Short task: Render every line of the items below as a JSON list of strings, one string per line, and leave out the blank lines.

------------

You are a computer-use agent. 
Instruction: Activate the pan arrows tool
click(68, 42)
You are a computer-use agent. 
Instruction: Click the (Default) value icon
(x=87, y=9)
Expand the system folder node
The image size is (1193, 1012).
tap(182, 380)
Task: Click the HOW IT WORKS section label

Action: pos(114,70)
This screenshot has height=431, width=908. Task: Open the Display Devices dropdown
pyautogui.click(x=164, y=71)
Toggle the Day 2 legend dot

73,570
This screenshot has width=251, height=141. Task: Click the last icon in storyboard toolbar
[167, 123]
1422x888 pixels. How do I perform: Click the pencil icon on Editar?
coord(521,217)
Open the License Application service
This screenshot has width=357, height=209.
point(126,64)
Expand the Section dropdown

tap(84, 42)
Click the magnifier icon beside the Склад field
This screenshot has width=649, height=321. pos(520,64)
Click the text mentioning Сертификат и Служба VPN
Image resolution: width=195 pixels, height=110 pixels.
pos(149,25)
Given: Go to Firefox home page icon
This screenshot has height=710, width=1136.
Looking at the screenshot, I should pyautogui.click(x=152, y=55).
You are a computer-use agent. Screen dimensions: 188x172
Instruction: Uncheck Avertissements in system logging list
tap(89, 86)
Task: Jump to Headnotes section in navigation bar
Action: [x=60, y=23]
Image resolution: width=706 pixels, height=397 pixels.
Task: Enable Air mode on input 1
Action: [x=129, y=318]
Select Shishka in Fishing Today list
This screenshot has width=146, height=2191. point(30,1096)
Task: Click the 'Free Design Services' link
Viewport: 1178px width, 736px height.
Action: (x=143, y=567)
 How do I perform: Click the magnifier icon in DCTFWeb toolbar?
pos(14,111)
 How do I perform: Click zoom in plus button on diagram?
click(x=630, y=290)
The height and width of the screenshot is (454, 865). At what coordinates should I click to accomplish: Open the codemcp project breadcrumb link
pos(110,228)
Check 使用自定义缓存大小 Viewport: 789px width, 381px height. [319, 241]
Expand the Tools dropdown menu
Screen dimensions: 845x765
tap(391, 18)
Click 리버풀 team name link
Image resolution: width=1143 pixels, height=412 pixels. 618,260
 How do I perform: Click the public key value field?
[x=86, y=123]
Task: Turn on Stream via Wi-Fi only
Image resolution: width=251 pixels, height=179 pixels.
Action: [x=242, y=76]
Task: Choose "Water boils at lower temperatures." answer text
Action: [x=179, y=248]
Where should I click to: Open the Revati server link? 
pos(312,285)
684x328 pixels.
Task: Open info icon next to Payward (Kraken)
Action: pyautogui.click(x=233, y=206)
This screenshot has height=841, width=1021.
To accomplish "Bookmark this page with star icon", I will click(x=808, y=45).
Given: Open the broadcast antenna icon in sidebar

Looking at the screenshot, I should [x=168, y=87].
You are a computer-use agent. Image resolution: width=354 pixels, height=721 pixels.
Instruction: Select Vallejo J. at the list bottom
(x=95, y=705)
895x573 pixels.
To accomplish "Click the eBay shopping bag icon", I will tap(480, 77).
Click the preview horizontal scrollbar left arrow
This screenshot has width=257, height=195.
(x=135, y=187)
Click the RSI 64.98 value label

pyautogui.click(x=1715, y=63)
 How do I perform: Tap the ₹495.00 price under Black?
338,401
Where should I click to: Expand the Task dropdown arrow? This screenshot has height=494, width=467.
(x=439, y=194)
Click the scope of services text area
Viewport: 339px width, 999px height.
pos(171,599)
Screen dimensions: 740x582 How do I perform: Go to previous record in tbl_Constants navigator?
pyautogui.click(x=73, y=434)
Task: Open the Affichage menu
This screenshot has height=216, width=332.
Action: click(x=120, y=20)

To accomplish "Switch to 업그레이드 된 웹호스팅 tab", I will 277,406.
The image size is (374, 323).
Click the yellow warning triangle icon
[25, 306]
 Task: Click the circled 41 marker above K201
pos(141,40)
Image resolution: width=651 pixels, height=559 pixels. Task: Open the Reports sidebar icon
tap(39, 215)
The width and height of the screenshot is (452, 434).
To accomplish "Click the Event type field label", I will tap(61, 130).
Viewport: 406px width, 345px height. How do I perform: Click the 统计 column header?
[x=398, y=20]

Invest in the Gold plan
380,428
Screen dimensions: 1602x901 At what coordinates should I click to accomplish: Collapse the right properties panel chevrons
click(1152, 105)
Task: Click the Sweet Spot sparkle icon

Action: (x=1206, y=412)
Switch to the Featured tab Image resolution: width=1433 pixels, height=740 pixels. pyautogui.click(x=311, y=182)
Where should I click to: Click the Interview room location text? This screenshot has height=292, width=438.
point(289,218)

------------

Solution to the problem:
[
  "You are a computer-use agent. ",
  "Instruction: Activate the pan arrows tool",
  "click(68, 42)",
  "You are a computer-use agent. ",
  "Instruction: Click the (Default) value icon",
  "(x=87, y=9)",
  "Expand the system folder node",
  "The image size is (1193, 1012).",
  "tap(182, 380)",
  "Task: Click the HOW IT WORKS section label",
  "Action: pos(114,70)",
  "This screenshot has height=431, width=908. Task: Open the Display Devices dropdown",
  "pyautogui.click(x=164, y=71)",
  "Toggle the Day 2 legend dot",
  "73,570",
  "This screenshot has width=251, height=141. Task: Click the last icon in storyboard toolbar",
  "[167, 123]",
  "1422x888 pixels. How do I perform: Click the pencil icon on Editar?",
  "coord(521,217)",
  "Open the License Application service",
  "This screenshot has width=357, height=209.",
  "point(126,64)",
  "Expand the Section dropdown",
  "tap(84, 42)",
  "Click the magnifier icon beside the Склад field",
  "This screenshot has width=649, height=321. pos(520,64)",
  "Click the text mentioning Сертификат и Служба VPN",
  "Image resolution: width=195 pixels, height=110 pixels.",
  "pos(149,25)",
  "Given: Go to Firefox home page icon",
  "This screenshot has height=710, width=1136.",
  "Looking at the screenshot, I should pyautogui.click(x=152, y=55).",
  "You are a computer-use agent. Screen dimensions: 188x172",
  "Instruction: Uncheck Avertissements in system logging list",
  "tap(89, 86)",
  "Task: Jump to Headnotes section in navigation bar",
  "Action: [x=60, y=23]",
  "Image resolution: width=706 pixels, height=397 pixels.",
  "Task: Enable Air mode on input 1",
  "Action: [x=129, y=318]",
  "Select Shishka in Fishing Today list",
  "This screenshot has width=146, height=2191. point(30,1096)",
  "Task: Click the 'Free Design Services' link",
  "Viewport: 1178px width, 736px height.",
  "Action: (x=143, y=567)",
  " How do I perform: Click the magnifier icon in DCTFWeb toolbar?",
  "pos(14,111)",
  " How do I perform: Click zoom in plus button on diagram?",
  "click(x=630, y=290)",
  "The height and width of the screenshot is (454, 865). At what coordinates should I click to accomplish: Open the codemcp project breadcrumb link",
  "pos(110,228)",
  "Check 使用自定义缓存大小 Viewport: 789px width, 381px height. [319, 241]",
  "Expand the Tools dropdown menu",
  "Screen dimensions: 845x765",
  "tap(391, 18)",
  "Click 리버풀 team name link",
  "Image resolution: width=1143 pixels, height=412 pixels. 618,260",
  " How do I perform: Click the public key value field?",
  "[x=86, y=123]",
  "Task: Turn on Stream via Wi-Fi only",
  "Image resolution: width=251 pixels, height=179 pixels.",
  "Action: [x=242, y=76]",
  "Task: Choose \"Water boils at lower temperatures.\" answer text",
  "Action: [x=179, y=248]",
  "Where should I click to: Open the Revati server link? ",
  "pos(312,285)",
  "684x328 pixels.",
  "Task: Open info icon next to Payward (Kraken)",
  "Action: pyautogui.click(x=233, y=206)",
  "This screenshot has height=841, width=1021.",
  "To accomplish \"Bookmark this page with star icon\", I will click(x=808, y=45).",
  "Given: Open the broadcast antenna icon in sidebar",
  "Looking at the screenshot, I should [x=168, y=87].",
  "You are a computer-use agent. Image resolution: width=354 pixels, height=721 pixels.",
  "Instruction: Select Vallejo J. at the list bottom",
  "(x=95, y=705)",
  "895x573 pixels.",
  "To accomplish \"Click the eBay shopping bag icon\", I will tap(480, 77).",
  "Click the preview horizontal scrollbar left arrow",
  "This screenshot has width=257, height=195.",
  "(x=135, y=187)",
  "Click the RSI 64.98 value label",
  "pyautogui.click(x=1715, y=63)",
  " How do I perform: Tap the ₹495.00 price under Black?",
  "338,401",
  "Where should I click to: Expand the Task dropdown arrow? This screenshot has height=494, width=467.",
  "(x=439, y=194)",
  "Click the scope of services text area",
  "Viewport: 339px width, 999px height.",
  "pos(171,599)",
  "Screen dimensions: 740x582 How do I perform: Go to previous record in tbl_Constants navigator?",
  "pyautogui.click(x=73, y=434)",
  "Task: Open the Affichage menu",
  "This screenshot has height=216, width=332.",
  "Action: click(x=120, y=20)",
  "To accomplish \"Switch to 업그레이드 된 웹호스팅 tab\", I will 277,406.",
  "The image size is (374, 323).",
  "Click the yellow warning triangle icon",
  "[25, 306]",
  " Task: Click the circled 41 marker above K201",
  "pos(141,40)",
  "Image resolution: width=651 pixels, height=559 pixels. Task: Open the Reports sidebar icon",
  "tap(39, 215)",
  "The width and height of the screenshot is (452, 434).",
  "To accomplish \"Click the Event type field label\", I will tap(61, 130).",
  "Viewport: 406px width, 345px height. How do I perform: Click the 统计 column header?",
  "[x=398, y=20]",
  "Invest in the Gold plan",
  "380,428",
  "Screen dimensions: 1602x901 At what coordinates should I click to accomplish: Collapse the right properties panel chevrons",
  "click(1152, 105)",
  "Task: Click the Sweet Spot sparkle icon",
  "Action: (x=1206, y=412)",
  "Switch to the Featured tab Image resolution: width=1433 pixels, height=740 pixels. pyautogui.click(x=311, y=182)",
  "Where should I click to: Click the Interview room location text? This screenshot has height=292, width=438.",
  "point(289,218)"
]